Além do Coex, trabalharam para viabilizar o projeto o Sebrae e o Governo do Estado. A oficialização da IG para a fruta potiguar ocorreu ontem (28) no Rio de Janeiro.

“A expressão ‘Melão de Mossoró’ vai ser reconhecida no mundo inteiro. Esse selo é exclusivo e se torna uma referência. Por trás dele, há toda uma história que dá sustentação à garantia de qualidade do produto. É o que acontece, por exemplo, com a champagne da França e a laranja da Espanha”, compara o presidente do Coex. A fruticultura local, conta ele, vê no selo a concretização de uma luta que já durava quatro anos. “É a realização de um sonho, porque muitas vezes o produto tem qualidade e não tem referência”.

A empolgação é justificável. De acordo com o livro “Valorização de Produtos com Diferenças de Qualidade e Identidade”, publicado em 2009 e editado pelo Sebrae, a IG protege economias e produtos regionais que, sem identificação específica, sofrem a concorrência de artigos semelhantes, vendidos como o mesmo nome, mas com outras origens e outros processos.

Junto a essa situação, o melão mossoroense enfrenta um período difícil, pois seu principal comprador, a Europa, passa por grave crise econômica e anda sem previsão de melhora.

A IG também pode melhorar o preço da fruta – visto que a valoriza – e dar novo fôlego ao mercado local, que, conforme Segundo de Paula, está com os valores congelados desde 2007. “Nós temos amargado preços muito baixos na Europa e há uma preocupação porque sabemos que lá a crise está muito forte e vem se agravando.

Para se ter ideia, o nosso preço está o mesmo desde o final de 2007, e sobe frete, sobe mão de obra, sobe insumos, sobe tudo. Por isso, essa (oficialização da IG) é uma alternativa para se galgar mais espaço financeiro”, explica.

Fruticultura mossoroense quer atrair novos mercados e diversificar culturas

Ao processo de reconhecimento da IG do melão de Mossoró, a fruticultura mossoroense luta por seu crescimento com um objetivo claro: a diversificação. Isso abrange tanto a busca por novos mercados quanto o teste de novas culturas no Rio Grande do Norte.

No exterior, Mossoró quer conquistar o mercado norte-americano e, no interior, luta, junto com Ceará, Bahia e Pernambuco, barrar a concorrência pesada que atualmente exercem os produtos do Chile e da China.

“Nós vamos também abrir o mercado lá fora, como nos Estados Unidos. Sabemos que não é rápido, mas é importante buscar alternativas, não ficar só com o mercado europeu. Também há um projeto de valorização da fruta no mercado interno.

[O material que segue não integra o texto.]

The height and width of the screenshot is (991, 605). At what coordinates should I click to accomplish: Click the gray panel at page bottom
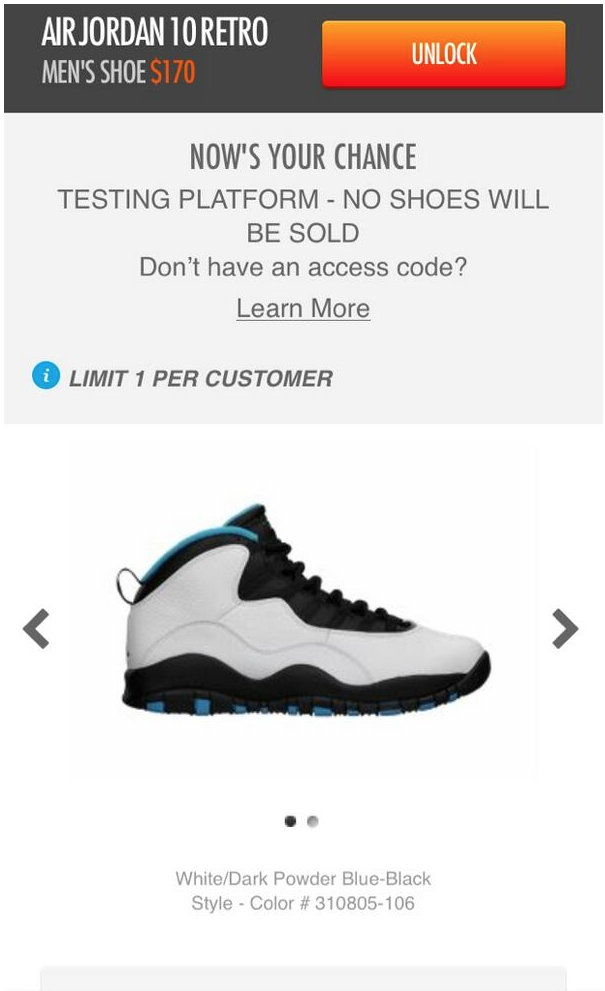point(303,978)
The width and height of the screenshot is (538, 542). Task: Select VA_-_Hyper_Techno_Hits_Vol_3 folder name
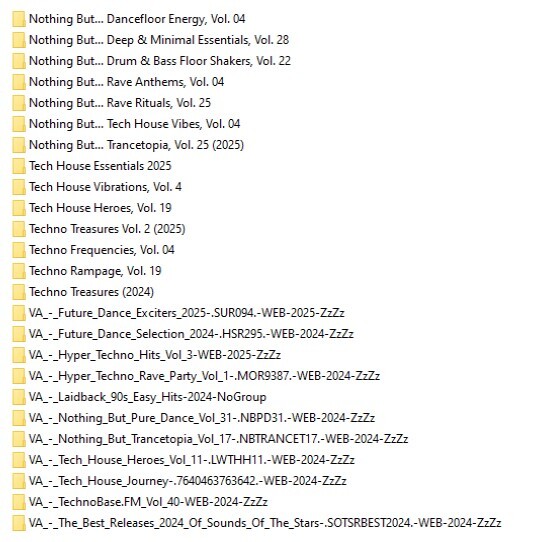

É uma proposta de valorização de marketing de promover as frutas brasileiras dentro do próprio país”, adianta Segundo de Paula. Ele diz ainda que todas essas propostas têm o apoio do Ministério da Agricultura.

Além disso, os produtores mossoroenses querem agregar outros produtos à marca do melão, uma incontestável referência local. Estão atualmente em testes a produção de uma cachaça a partir do melão e as culturas de maçã e pêra. “Junto ao Sebrae, estamos elaborando também um projeto chamado ‘Alternativas para a fruticultura’. Estamos trabalhando a cachaça do melão, que já é uma realidade e está em fase bem avançada, e buscamos também a diversificação de culturas, como a produção de maçã e pêra, que está em fase de testes tanto na região de Mossoró como na de Natal”, completa.